インディアナ州カーメル(Carmel)の全景。[写真 SNS キャプチャー]
米国の時事週刊誌「USニューズ・アンド・ワールド・リポート(U.S.News & World Report)」は最近、「2026~2027年 米国で最も住みやすい都市(Best Places to Live)」ランキングを発表し、インディアナ州カーメル(Carmel)を1位、フィッシャーズ(Fishers)を2位に選んだ。今回の評価は、米国内850以上の都市を分析し、上位250都市を選んだもので、住宅費、生活の質、雇用市場、居住満足度などを総合的に評価した。
両都市はいずれもインディアナポリス北部のハミルトン郡にある郊外地域だ。人口約10万人のカーメルは、昨年の2位に続き、今年初めて首位に立った。フィッシャーズも近年継続して上位圏を維持している。
USニューズは、カーメルが生活の質、雇用、生活価値、居住満足度などほぼすべての項目で等しく高得点を獲得したと説明した。全859都市のうち、生活の質は15位、雇用市場は40位、居住満足度は90位、生活価値は114位を記録した。教育水準、医療アクセス、犯罪率、生活費、大気の質などが主要評価要素として反映された。
カーメルの強みとしては、米国の郊外都市としては珍しい「歩行者親和型都市設計」が挙げられる。都心を横断する全長45.8キロメートルの自転車・歩行者専用道路「モノン・トレイル(Monon Trail)」は、住宅地と商店、飲食店を結ぶ生活軸の役割を果たしている。住民たちはこの道を「ザ・モノン(The Monon)」と呼ぶ。

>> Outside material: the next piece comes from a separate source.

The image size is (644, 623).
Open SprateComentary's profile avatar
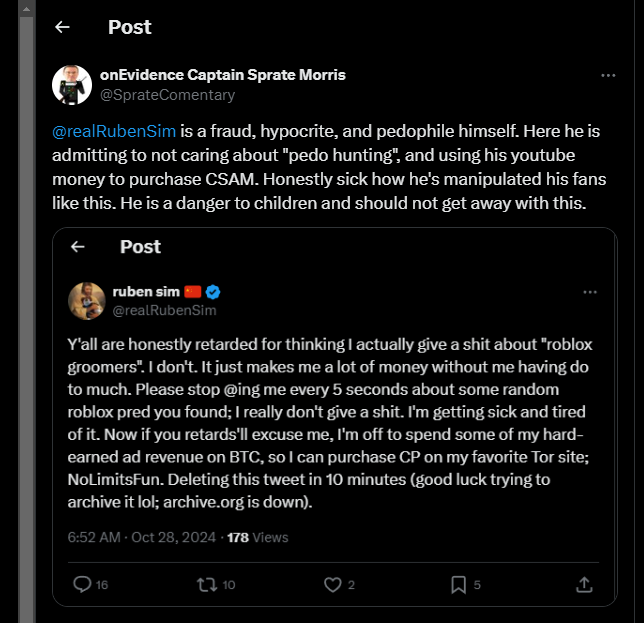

交通体系も特徴的だ。カーメルには150カ所を超えるラウンドアバウト(環状交差点)が設置されている。インディアナ大学の研究によると、ラウンドアバウト導入後、交通事故と炭素排出が減少し、燃料節約効果も現れたという。市の公式ホームページには、ラウンドアバウトだけを別途紹介するページがあるほどだ。
現地の不動産仲介業者キャリー・ホールさんは、「カーメルは小さなユートピアのような都市」とし、「安全・清潔で、学校のレベルも非常に高い」と評価した。さらに「1990年代後半から無秩序な都市拡張ではなく、住宅・商業・業務施設を組み合わせた高密度開発を推進してきた」とし、「現在の都心は欧州風の雰囲気を持つ複合文化空間へと成長した」と説明した。